Problem:
Copy out nothing but the lines from the one holding "Given: Click the AIGC 文本检测 logo" through the end of the entries below, exactly as written and without the pictures.

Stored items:
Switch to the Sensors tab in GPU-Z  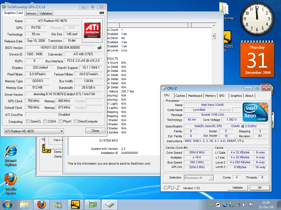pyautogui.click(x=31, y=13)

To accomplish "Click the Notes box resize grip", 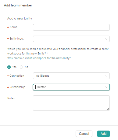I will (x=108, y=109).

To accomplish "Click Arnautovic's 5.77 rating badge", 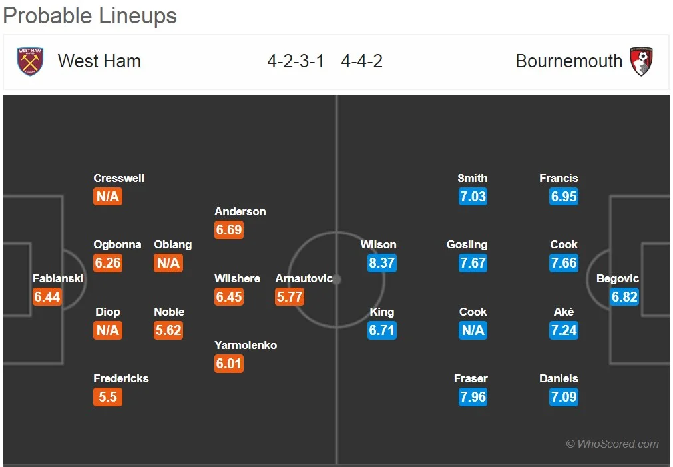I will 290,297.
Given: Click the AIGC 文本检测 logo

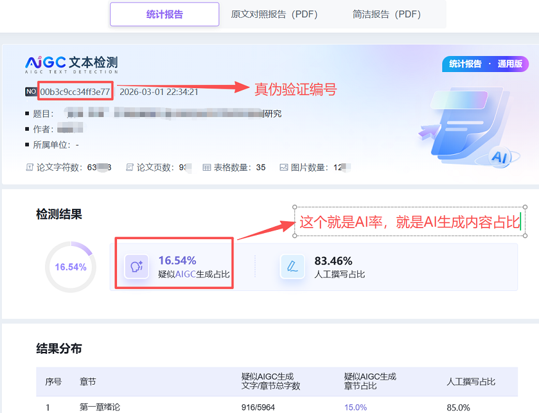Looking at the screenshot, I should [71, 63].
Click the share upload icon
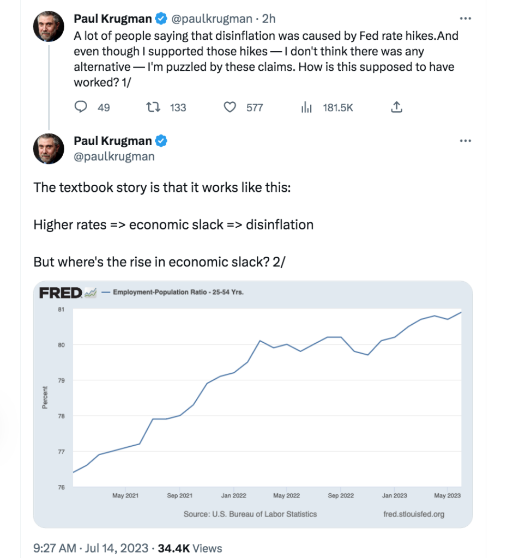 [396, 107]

Completed exercise:
Given: Click the AIGC 文本检测 logo

Looking at the screenshot, I should [71, 63].
Click the share upload icon
 [396, 107]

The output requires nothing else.